Delay Bounds for Quantum Communication Procedures under the Repeat-Until-Success Framework.


Current hardware for quantum communication is in their nascent stage and consequently is way less efficient compared to their classical counterparts. Thus, existing quantum communication procedures must be repeated multiple times before observing the first success. Naturally, this phenomenon extends to higher-order procedures comprising smaller procedures termed units, where the procedure starts afresh if any of the smaller units fails. Elkouss et al model this phenomenon using the repeat-until-success framework in discrete time.
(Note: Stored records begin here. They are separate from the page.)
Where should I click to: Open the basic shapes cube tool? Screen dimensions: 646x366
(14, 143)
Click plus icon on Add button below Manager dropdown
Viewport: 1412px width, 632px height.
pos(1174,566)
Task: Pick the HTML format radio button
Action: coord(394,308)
In this talk, we discuss the continuous extension of their approach and propose a general framework that accounts for procedures where the success probability is dependent upon constituent steps of the procedure itself. We further show that the time until a procedure is successfully executed is sub-exponential given the time for a single attempt is sub-exponential and subsequently derive delay bounds for certain quantum communication primitives. Finally, we talk about the delay bound of BB84 quantum key distribution protocol in its simplest form and propose a fast simulation scheme for the time until the protocol is successful. The talk is based on joint work with Jean-Yves Le Boudec.

The Speaker

Sounak Kar is a post-doc at the LCA2 lab of EPFL IC. He defended his PhD thesis in Oct’21 at Technical University of Darmstadt. Previously, he obtained his bachelor’s and master’s degree from Indian Statistical Institute, Kolkata. He is broadly interested in analyzing network performance using tools from Probability theory.